[Dataset entries]

BEGIN

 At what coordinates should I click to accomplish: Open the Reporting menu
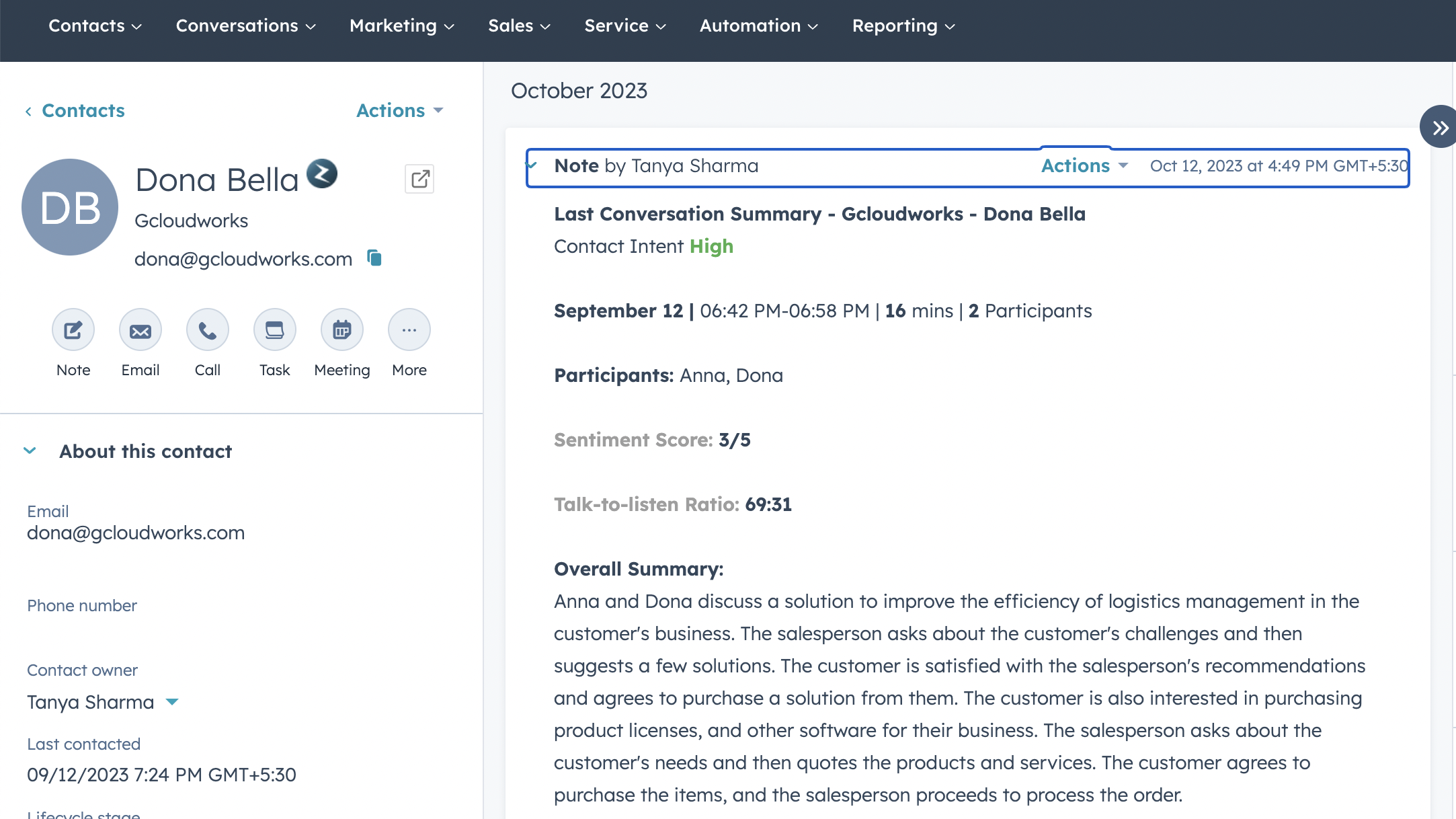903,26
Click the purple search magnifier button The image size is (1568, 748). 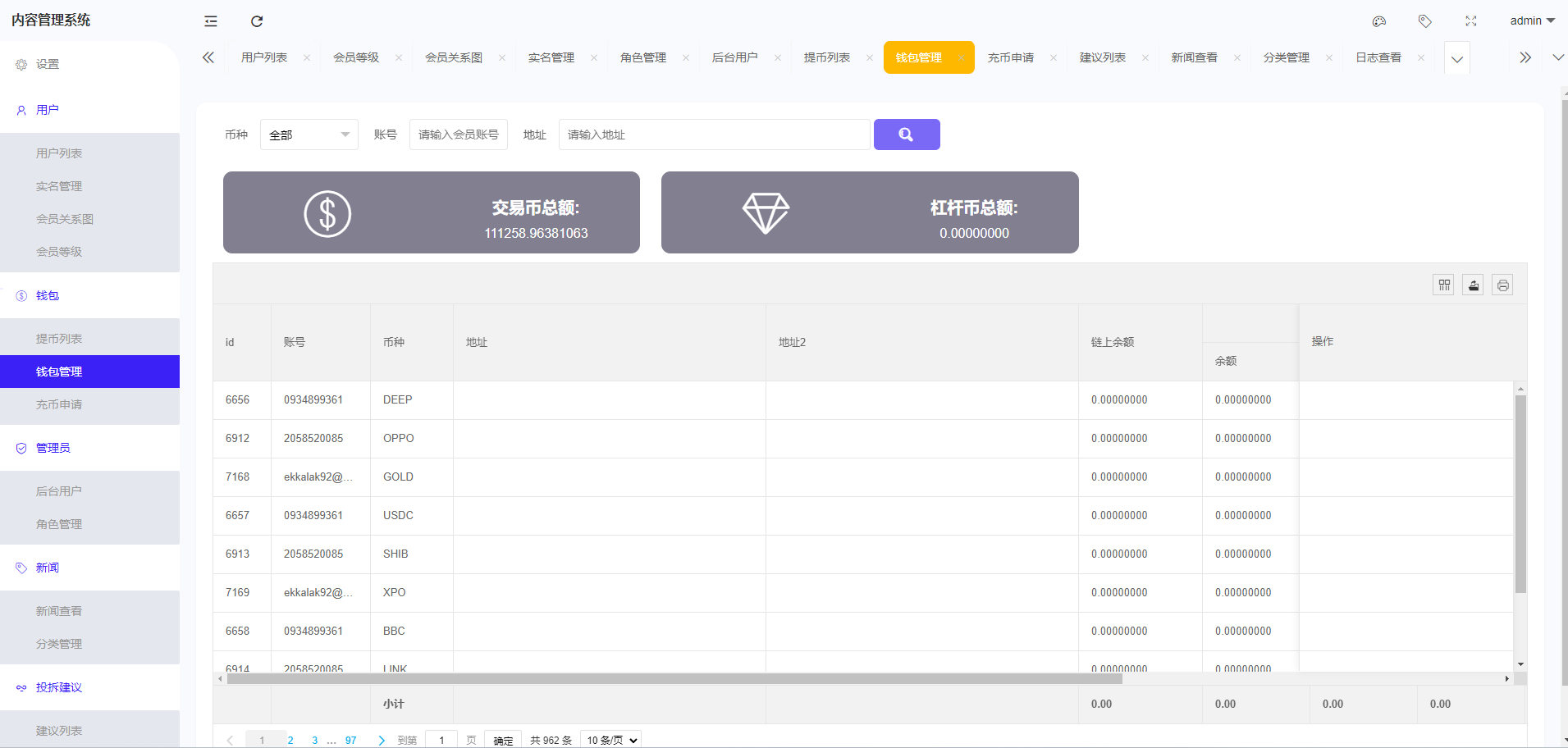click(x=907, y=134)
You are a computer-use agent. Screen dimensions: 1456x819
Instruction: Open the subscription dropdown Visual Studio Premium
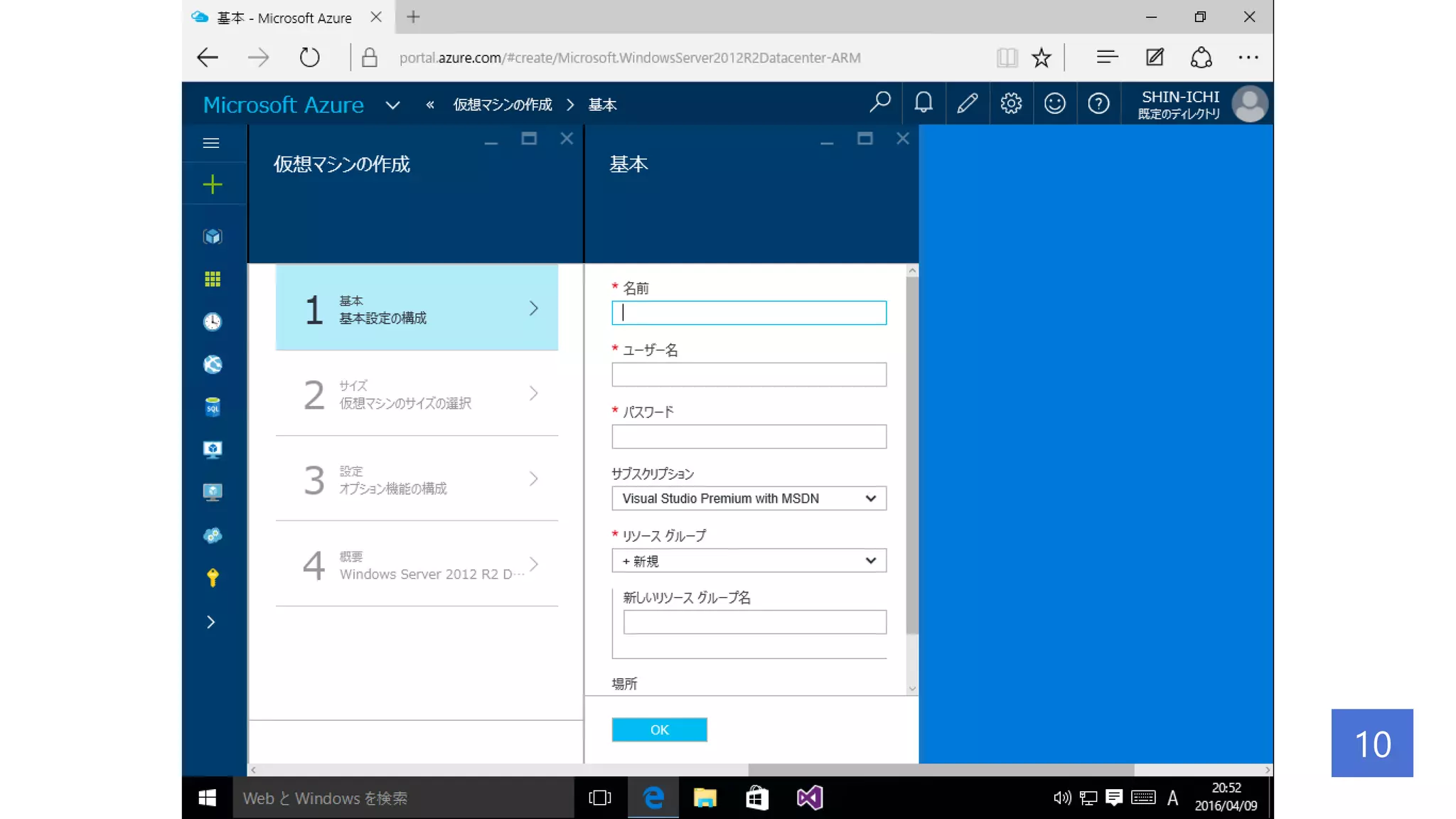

END

The task: A word-for-word copy of the lines from the one with "You are a computer-use" through the last line of the data above is required, with both end lines included and no pictures.

Written solution:
You are a computer-use agent. Screen dimensions: 1456x819
Instruction: Open the subscription dropdown Visual Studio Premium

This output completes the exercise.